Lesbian and gay couples can adopt and birth details will no longer be secret. NAOMI LARKIN on proposed new adoption laws.
Michelle and Craig Wallace met the mother of their third child at a formal and uncomfortable meeting in the barren little Hamilton office of the state welfare agency.
The mother, a professional woman in her 20s, was nervous and very pregnant. But once she spoke with the Wallaces, she wanted to reassure them that her child would be theirs - that she would not "snatch him away four days later."
Michelle Wallace also felt nervous, but the process was familiar - she had already adopted two sons.

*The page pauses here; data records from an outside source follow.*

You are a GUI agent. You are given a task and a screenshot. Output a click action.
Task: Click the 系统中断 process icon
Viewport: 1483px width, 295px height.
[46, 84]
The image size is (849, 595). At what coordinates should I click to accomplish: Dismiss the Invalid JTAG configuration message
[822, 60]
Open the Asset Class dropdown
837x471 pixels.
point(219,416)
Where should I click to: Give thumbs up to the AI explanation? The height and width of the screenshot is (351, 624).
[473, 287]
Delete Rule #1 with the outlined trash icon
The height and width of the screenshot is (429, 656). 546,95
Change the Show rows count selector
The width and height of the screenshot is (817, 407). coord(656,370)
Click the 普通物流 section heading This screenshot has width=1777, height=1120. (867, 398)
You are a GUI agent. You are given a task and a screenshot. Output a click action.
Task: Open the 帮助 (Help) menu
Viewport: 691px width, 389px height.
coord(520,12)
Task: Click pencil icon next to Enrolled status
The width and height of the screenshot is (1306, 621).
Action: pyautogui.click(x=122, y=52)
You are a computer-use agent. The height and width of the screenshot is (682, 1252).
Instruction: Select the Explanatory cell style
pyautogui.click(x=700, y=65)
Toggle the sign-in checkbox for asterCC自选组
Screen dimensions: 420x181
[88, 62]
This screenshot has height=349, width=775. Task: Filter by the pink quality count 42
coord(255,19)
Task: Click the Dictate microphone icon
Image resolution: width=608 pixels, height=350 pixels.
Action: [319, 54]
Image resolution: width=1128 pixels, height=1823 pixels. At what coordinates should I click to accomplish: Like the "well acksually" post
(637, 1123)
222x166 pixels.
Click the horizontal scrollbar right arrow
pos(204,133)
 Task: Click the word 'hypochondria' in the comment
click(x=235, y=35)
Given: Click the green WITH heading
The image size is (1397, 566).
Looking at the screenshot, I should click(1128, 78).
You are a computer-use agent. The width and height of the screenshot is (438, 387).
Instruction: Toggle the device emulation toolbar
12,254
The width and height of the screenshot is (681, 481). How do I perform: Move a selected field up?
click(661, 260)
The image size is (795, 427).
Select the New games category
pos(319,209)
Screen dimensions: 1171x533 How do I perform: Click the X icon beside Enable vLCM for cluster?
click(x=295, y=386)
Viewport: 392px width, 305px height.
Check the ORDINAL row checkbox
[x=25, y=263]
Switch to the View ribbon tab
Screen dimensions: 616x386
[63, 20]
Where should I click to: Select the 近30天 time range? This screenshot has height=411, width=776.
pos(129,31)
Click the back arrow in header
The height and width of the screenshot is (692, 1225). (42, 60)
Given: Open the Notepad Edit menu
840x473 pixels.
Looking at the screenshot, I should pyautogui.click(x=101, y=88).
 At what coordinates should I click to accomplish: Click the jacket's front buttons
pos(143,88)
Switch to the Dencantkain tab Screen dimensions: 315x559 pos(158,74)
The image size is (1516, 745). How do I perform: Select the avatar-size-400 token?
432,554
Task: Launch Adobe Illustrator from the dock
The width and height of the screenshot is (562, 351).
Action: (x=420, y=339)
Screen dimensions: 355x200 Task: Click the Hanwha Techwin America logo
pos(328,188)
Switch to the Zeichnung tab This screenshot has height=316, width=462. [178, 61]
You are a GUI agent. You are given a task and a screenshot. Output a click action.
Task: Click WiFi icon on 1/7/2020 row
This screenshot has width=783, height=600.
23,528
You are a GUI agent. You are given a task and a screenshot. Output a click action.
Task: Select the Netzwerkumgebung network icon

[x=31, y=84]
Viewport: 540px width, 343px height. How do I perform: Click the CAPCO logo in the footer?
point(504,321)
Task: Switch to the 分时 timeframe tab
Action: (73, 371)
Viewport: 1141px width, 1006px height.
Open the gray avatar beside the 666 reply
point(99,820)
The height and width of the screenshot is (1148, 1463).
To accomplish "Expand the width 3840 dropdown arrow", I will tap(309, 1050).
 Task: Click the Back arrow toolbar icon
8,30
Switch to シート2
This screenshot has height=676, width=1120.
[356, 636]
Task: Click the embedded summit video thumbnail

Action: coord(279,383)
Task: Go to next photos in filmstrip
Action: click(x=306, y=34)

The meeting was the beginning of an open adoption, which means Daniel Wallace, now aged 2, does not live in a world where secrets surround his birth and parentage.
"There is no secret for them here. They all know they are adopted," said Michelle Wallace.
It is this ideal scenario that the Law Commission hopes its proposed changes to adoption laws will promote.
The changes, tabled in Parliament yesterday, outline a radical overhaul of adoption laws that have not altered substantially since 1955. The review was ordered by the former Justice Minister, Tony Ryall.
The report's central recommendation is that the child's welfare and interests be paramount throughout the adoption process. To ensure this, the Care of Children Act would be created.
Other recommendations include:
Allowing gays, lesbians and de facto couples to adopt, and scrapping the ban on single men adopting female children. Adoption is confined at present to married couples.
A child should be adopted by a family of the same culture.
Adopted children be given two birth certificates, one showing the details of the adoptive parents and another full certificate listing all details of birth, given name and subsequent adoption.
Legal consent by the birth mother would be valid after 28 days instead of 10.
All placement options to be explored, with adoption a last resort.
The changes would not be retrospective. By incorporating provisions from existing laws - including the Guardianship Act and the Child, Youth and Family Act - the new act will enable previously fragmented legislation to operate seamlessly, says the report.
Sue Devereux, director of Catholic Family Life, said allowing same-sex couples to adopt was not promoting the rights of the child.
"The fundamental right of the child is to have a mother and a father."
Rotorua lawyer Annette Sykes, who has lodged a claim with the Waitangi Tribunal that the Adoption Act contravenes the treaty, said the recommendation for same-culture adoption was consistent with whangai, or Maori customary adoption.
"Whangai recognises the spiritual links a child has with its ancestors and those links, if broken, can have spiritual damage on the child.
"It's well-documented that placements through Social Welfare that took Maori children during the 1960s and 70s outside their whanau and hapu have caused irreparable damage for some of those placements."
The commission is pushing for open adoption, which it claims will legalise much of what is already taking place, albeit inconsistently.
"Although open adoption is being widely practised, it is not recognised in law, and Family Court judges struggle to reconcile open adoption with the Adoption Act, which acts as a statutory guillotine, effecting the complete severance of ties between birth parents and children and suppressing the fact of their relationship," the report says.
Daniel Wallace's birth mother said she had to push Child, Youth and Family Services, which organised the adoption, to let her meet the Wallaces. "They were very much less than comfortable with it."
Megan Fowler, a founding member of Open Adoption Network, said the social climate had changed since 1995, with open adoption becoming more common, but it should be enshrined in law.
"At the moment an open adoption is a moral undertaking. Because there is no legal backup, it doesn't offer anyone any protection."
Open adoption need not involve face-to-face contact within the adoptive triangle, but was an acknowledgment that birth families should play a part in their children's lives.
Daniel Wallace's birth mother said openness was vital if an adoption was to succeed.
"Our case is not the norm. It's possibly the most extremely perfect scenario that there is."